» **TO BE DONE**:
[A] Translate the following sentence from the passage on Fixed Expense into French: "Businesses often apply softer performance standards to work which drives Fixed Expense."
[B] Answer the following questions using the passage on Fixed Expense:
(i) By what name is Fixed Expense often referred to?
(ii) Which expenses are commonly a large chunk of Fixed Expense?
(iii) What is it essential to identify in a business review?
— Start SOURCE PASSAGE —
Across industry, Fixed Expense tends to be treated as an orphaned concern within management systems and improvement methodologies. Compared to the consistent focus directed at reducing Variable Expense in production related areas, Fixed Expense is often referred to as the ‘ownerless’ expense category.
This article explores why Fixed Expense remains marginalized in the competition with Variable Expense as a focus in productivity improvement stakes.
The fantastic growth of Fixed Expense as a share of Total Expense, and continuing confusion surrounding how to manage variable work volumes in areas generating Fixed Expense, means many businesses are allowing productivity to languish across a large swath of business activity. Businesses often apply softer performance standards to work which drives Fixed Expense.
This double standard extends to allowing the utilization of production assets to fluctuate widely, and to holding permanent excess capacity. It's worthwhile remembering that Interest Expense, Depreciation, Amortization and Leasing expenses are commonly a large chunk of Fixed Expense. It's essential in a business review to identify opportunity in the management of capacity utilization.
— End SOURCE PASSAGE —
— Start RAW DATA —
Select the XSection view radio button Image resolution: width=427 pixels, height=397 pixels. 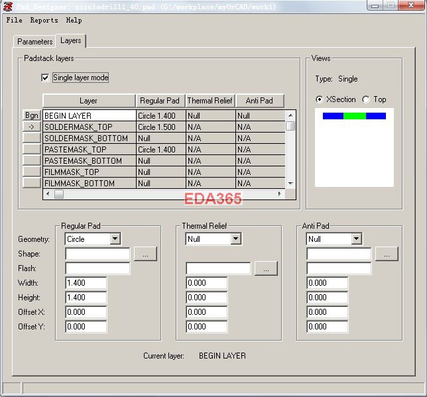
— End RAW DATA —
» **EXPECTED RESPONSES**:
[A] Les entreprises appliquent souvent des normes de performance moins exigeantes au travail qui génère des charges fixes.

[B]
(i) The 'ownerless' expense category.
(ii) Interest Expense, Depreciation, Amortization and Leasing expenses.
(iii) Opportunity in the management of capacity utilization.